Singer methodically begins to regain his footing when he reaches out to his surviving Vietnam friends, entertaining the idea that they were victims of a dangerous Army experiment. They all recall similar sensations of their dizziness, vomiting, and spastic episodes before not being able to adequately piece together the following days, or even weeks. Progress comes when the veterans agree to speak to a lawyer about their experiences, but eventually, all but Singer back out of the potential lawsuit, even the lawyer, leaving him just as helpless as he was when we dropped in on him and his life.
Jacob's Ladder is a mesmerizing nightmare of a movie, with certain scenes I'm in no rush to watch again any time soon. This is not an indictment on their quality, but an affirmation of their effectiveness. The famous bathtub scene, for one, has the ability to send chills down your spine, and the inability to decipher what is really occurring and what is part of Singer's fractured mental state makes it all the more vivid. The aforementioned opening scene, which turns from casual to calamitous in lightning speed, shows how fast things change for folks on the frontlines, and how those who are implored to be prepared for anything can find their way out of a harrowing situation but nonetheless be incapable of saving themselves.
Tim Robbins is strong in a performance for which there is no adequate playbook. Writer Bruce Joel Rubin (Ghost) thrusts Singer around like an action figure given to a young child, from place-to-place, scene-to-scene to the point where it's as if Robbins is at the mercy of a schizo experiment in narrative discombobulation. Coming off a brazenly cocky and fiercely watchable performance in Bull Durham, Robbins' prowess with a non-linear story and an unreliable character is sometimes so effective you want to take your eyes off the screen. I had to pause this movie and take it in silence many times.

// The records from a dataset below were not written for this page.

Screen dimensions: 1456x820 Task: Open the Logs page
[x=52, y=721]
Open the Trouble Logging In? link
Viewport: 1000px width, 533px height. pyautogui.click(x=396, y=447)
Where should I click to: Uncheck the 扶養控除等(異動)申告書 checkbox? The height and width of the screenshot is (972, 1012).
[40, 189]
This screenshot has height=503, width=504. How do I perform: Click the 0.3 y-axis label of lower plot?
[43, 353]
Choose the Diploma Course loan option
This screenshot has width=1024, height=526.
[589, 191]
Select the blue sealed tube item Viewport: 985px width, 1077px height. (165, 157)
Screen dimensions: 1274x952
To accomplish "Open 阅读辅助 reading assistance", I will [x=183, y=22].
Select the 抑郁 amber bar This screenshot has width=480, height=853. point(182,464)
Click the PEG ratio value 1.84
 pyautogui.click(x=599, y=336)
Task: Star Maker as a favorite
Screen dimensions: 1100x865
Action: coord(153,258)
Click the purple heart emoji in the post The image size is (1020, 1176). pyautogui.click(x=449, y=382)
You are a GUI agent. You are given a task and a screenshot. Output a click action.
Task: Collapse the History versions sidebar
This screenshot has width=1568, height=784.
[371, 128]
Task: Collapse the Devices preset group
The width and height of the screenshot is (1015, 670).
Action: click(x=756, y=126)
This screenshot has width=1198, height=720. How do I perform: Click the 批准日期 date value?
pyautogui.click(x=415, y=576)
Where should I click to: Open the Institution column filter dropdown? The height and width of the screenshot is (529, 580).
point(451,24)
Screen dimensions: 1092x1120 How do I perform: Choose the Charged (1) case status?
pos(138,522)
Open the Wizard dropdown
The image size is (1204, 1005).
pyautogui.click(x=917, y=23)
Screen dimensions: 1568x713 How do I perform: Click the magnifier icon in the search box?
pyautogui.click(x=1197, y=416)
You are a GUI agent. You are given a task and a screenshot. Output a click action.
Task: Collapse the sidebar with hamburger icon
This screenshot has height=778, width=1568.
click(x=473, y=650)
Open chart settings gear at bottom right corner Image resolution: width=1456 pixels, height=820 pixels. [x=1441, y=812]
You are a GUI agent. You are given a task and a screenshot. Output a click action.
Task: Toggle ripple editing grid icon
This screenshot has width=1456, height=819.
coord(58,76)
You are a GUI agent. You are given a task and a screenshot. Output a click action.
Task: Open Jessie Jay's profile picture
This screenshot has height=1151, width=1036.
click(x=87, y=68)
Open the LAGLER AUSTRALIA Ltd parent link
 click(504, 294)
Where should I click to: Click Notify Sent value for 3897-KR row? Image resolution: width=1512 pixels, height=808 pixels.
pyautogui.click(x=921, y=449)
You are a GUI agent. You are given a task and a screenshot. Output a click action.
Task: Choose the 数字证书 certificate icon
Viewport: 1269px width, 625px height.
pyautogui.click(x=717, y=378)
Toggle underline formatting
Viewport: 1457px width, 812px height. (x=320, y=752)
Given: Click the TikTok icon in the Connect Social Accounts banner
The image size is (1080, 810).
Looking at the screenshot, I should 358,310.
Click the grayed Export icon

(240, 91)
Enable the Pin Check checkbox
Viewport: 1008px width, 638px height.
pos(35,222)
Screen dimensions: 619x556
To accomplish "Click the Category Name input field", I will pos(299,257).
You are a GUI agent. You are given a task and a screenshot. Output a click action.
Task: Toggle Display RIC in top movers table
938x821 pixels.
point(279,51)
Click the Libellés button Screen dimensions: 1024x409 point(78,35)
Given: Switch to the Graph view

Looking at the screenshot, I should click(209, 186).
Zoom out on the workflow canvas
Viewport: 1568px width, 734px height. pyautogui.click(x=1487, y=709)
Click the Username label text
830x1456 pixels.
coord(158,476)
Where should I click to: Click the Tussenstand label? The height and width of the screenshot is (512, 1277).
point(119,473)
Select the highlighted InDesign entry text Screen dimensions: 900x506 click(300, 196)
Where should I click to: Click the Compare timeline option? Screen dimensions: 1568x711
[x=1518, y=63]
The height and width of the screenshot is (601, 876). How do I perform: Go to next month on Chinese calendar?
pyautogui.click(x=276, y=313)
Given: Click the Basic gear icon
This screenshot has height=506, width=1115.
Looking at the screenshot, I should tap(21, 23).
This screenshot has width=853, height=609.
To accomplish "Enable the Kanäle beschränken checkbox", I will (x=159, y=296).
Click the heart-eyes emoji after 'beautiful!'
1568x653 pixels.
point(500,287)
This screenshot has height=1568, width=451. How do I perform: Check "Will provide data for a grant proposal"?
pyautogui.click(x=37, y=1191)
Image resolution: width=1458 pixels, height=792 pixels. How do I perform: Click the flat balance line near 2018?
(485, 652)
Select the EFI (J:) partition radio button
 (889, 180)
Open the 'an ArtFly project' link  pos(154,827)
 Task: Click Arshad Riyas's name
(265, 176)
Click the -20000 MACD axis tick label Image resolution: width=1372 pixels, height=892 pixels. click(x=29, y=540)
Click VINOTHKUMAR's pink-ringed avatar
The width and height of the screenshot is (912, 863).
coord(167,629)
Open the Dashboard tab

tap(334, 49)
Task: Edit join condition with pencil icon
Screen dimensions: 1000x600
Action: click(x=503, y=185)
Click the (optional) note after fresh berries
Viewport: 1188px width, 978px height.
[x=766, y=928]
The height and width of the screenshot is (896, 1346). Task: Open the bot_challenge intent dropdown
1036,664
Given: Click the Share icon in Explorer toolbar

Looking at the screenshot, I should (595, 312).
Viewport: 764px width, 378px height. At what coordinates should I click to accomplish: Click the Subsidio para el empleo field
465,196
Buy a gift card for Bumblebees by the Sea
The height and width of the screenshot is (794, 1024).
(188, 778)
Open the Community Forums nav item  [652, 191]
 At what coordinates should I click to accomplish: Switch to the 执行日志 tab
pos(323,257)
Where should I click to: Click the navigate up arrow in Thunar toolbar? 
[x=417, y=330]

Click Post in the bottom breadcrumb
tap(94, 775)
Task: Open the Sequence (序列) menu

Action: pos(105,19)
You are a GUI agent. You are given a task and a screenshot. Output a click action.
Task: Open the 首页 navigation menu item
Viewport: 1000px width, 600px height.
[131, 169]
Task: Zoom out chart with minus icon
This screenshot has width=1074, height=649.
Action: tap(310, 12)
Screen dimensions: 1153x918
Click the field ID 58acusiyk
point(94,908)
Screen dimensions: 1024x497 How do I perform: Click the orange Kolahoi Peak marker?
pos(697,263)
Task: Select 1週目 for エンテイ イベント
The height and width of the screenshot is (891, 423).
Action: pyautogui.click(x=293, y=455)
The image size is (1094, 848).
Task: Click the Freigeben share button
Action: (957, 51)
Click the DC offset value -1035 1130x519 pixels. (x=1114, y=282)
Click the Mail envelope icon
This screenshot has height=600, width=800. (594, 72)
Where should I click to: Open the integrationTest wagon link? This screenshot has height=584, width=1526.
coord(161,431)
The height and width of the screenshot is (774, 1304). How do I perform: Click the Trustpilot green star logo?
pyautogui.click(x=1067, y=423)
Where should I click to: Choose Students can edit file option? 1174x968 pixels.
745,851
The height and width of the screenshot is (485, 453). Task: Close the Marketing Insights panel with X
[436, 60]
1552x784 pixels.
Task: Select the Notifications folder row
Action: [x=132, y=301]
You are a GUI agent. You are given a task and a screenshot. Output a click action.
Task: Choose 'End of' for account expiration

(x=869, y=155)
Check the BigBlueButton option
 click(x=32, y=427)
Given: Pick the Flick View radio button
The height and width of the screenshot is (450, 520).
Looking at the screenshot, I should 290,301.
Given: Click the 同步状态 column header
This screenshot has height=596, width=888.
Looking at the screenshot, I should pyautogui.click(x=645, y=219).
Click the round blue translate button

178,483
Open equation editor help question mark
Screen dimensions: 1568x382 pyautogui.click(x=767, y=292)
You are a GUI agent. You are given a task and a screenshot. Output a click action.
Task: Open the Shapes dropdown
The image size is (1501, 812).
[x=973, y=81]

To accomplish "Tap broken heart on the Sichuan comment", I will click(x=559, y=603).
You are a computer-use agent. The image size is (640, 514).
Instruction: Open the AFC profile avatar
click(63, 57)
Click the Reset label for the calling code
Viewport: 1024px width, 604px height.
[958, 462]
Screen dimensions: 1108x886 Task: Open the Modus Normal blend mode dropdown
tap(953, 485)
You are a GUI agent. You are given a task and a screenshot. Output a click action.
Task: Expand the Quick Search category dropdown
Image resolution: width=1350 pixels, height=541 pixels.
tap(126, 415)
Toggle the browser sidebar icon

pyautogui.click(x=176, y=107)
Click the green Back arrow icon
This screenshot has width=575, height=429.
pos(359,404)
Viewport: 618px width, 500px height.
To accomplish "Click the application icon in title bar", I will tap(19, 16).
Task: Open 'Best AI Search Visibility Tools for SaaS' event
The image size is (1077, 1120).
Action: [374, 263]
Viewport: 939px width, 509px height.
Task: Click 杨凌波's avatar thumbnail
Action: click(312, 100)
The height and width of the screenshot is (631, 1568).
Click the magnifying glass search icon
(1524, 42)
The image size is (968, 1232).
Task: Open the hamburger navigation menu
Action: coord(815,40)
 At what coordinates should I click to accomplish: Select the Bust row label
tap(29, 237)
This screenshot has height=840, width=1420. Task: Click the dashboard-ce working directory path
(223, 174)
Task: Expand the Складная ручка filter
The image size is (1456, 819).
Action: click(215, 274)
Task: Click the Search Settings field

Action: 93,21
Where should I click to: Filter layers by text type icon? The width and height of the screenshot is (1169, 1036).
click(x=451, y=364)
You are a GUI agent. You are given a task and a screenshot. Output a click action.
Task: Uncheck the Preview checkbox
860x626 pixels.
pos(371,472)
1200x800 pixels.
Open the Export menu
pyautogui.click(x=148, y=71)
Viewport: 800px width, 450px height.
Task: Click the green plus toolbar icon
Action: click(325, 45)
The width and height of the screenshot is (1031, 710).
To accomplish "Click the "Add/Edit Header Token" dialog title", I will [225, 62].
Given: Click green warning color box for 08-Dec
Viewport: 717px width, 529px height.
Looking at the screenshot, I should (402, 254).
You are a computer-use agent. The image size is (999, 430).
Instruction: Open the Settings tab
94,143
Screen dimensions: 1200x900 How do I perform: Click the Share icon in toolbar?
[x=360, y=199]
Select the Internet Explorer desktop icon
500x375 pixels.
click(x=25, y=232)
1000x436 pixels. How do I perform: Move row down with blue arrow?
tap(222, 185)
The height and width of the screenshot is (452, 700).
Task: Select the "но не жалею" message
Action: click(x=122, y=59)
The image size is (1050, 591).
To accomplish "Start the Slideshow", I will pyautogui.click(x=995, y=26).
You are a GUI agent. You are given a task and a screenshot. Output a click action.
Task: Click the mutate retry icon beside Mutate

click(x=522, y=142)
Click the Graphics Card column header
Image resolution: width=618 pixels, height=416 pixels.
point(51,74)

Lyne has a distinct directorial style, so distinct I almost fail at finding words to pinpoint it. His catalog of films, 9½ Weeks, Flashdance, and Unfaithful, just to name a few, feature somber, moody production that's characterized by heavy darkness and lofty drama that bleeds into the look of the film. His visuals have all the makings of a living room characterized by worn faces, illuminated only by a desk lamp turned on the lowest notch. Jacob's Ladder, however, lacks this usual gloominess in favor of an occasionally brighter but still ugly emphasis on the underbelly of New York. It's as if the dirt, grime, and unsavory aspects of the poster child of a big, industrious American city are put under a magnifying glass while Robbins' Singer is the unstable guinea pig forced to navigate such a dangerous locale. I kind of wanted to be brought back into the dark rooms.
The ending of Jacob's Ladder is quite beautiful. It provides a sturdy wraparound statement that makes things clear yet permits retrospection on everything we saw Jacob experience over the course of the film — and it's still ambiguous to boot. This is a film that might be unbearably depressing for some; the kind of movie that benefits from a few pauses and some self-imposed intermissions. I sort of loved it, but am not sure I'll ever watch it again.
Starring: Tim Robbins, Elizabeth Peña, Danny Aiello, Jason Alexander, Eriq La Salle, Ving Rhames, and Matt Craven. Directed by: Adrian Lyne.